With a surgical adventure this week, I had a psychological dry-run of sorts for the flight. The schedule for inguinal hernia surgery--third time, same spot--required me to be in the surgery waiting room at 11:30 a.m. on Monday, a kind of pre-departure lounge very like one in an airport. One television monitor showed the status of patients--by numbered, pale-colored blobs that oozed slowly, horizontally, across a grid from "scheduled" to "pre-op" to "OR" to "recovery." All other monitors for those awaiting flights--and their accompanying families, there to see them off--were fixed on a single channel that silently showed scenes reminiscent of those viewed by the people in the movie Soylant Green undergoing the early stages of euthanasia: mountain sunsets, mushrooms by mossy stones, white water birds taking flight, the tide going out. Across these scenes, like a slow IV drip, rolled bromides in white letters in a funerary font, paradoxically interesting only because of their shallowness, messages like "Life is good when there is hope," and "With a goal, life has meaning." These drips of mental anesthesia were given attribution as well, from The Wife of Bath to Sylvia Plath; these trivial snippets may have been cut from Bartlett's, though I can't imagine that any of the authors or speakers would have wished to see these thoughts a second time. We endured this for almost 5 hours before being summoned to pre-op. I slept through the flight. Around 9 p.m. an attendant rolled me out to B level in the parking garage of the medical center.
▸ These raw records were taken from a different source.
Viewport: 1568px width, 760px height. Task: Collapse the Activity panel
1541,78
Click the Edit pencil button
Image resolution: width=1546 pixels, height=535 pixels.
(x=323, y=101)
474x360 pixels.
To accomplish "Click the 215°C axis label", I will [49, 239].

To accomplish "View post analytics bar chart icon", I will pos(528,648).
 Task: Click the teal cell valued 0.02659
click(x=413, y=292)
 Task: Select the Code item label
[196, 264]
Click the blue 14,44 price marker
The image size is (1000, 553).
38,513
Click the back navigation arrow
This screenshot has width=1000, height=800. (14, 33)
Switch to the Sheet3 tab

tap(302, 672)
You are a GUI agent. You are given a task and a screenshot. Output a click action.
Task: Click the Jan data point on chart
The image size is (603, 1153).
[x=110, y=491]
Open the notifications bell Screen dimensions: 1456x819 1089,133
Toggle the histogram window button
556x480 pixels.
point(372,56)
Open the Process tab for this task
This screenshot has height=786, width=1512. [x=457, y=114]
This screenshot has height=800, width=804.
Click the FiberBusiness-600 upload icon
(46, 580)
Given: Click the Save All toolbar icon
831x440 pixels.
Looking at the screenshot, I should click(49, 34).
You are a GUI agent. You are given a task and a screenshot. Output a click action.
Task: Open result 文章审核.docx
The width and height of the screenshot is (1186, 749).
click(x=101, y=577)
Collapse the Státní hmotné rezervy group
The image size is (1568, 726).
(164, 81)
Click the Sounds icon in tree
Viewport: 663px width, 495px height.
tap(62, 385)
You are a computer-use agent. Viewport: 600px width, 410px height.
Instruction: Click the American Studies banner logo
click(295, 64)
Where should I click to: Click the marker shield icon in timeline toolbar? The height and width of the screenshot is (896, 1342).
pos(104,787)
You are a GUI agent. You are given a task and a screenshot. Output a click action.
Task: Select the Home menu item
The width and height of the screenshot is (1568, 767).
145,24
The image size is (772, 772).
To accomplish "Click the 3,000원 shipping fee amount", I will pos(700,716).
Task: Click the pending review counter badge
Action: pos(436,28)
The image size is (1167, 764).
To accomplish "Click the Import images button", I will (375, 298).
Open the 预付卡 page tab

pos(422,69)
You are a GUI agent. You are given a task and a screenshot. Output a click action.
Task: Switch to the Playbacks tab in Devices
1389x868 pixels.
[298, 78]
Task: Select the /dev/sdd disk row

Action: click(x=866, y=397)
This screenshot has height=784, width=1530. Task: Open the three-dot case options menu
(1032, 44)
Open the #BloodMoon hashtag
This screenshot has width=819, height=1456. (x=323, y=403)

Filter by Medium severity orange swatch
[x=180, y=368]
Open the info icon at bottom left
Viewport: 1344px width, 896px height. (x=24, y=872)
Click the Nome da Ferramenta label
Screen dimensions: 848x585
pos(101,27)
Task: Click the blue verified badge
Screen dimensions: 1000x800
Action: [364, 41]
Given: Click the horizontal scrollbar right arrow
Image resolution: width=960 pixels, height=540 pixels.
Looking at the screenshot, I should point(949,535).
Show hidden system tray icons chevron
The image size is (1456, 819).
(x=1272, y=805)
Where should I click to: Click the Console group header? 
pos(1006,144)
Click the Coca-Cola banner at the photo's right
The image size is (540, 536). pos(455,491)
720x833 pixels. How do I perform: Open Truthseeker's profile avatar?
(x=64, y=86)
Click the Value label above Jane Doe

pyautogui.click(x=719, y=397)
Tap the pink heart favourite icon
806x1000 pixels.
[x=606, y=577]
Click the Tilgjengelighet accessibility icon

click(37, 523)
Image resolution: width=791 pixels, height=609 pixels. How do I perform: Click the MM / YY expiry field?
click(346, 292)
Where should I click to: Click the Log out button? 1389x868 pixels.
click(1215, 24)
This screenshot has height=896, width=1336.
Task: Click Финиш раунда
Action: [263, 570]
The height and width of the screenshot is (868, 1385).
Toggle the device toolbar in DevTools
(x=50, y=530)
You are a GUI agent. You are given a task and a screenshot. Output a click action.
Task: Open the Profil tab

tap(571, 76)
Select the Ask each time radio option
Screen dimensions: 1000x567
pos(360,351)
After taking great care of me for two days, Linda went back to work, and, even though I'm getting around fairly well, if sorely, I wrote her today to tell her I had been crawling on the floor since she left and surviving on toilet water and raw potatoes, the only food I could reach, on the bottom shelf of the refrigerator. Bruce kindly stopped by early this afternoon with a sundae for me from McDonald's. He also very graciously moved some boxes around for me, getting them out of the living room so the house seems a little less cluttered.
Our pack-out dates have finally been determined: we will be out of the house by the 14th and out of the country on the 22d. It feels a little bit frantic now. I met with our property manager this morning and passed over the keys, and I called State Farm to change the house insurance to that of a rental; afterwards I picked up our car titles at the bank, scheduled the cats' last visit to the vet to get health certificates, and tried in vain to get a cleaning company scheduled to come out on the 16th. This holiday weekend, while others are having grand times with their families, I shall stew and go over my lists and move some of my 50 sticky notes around.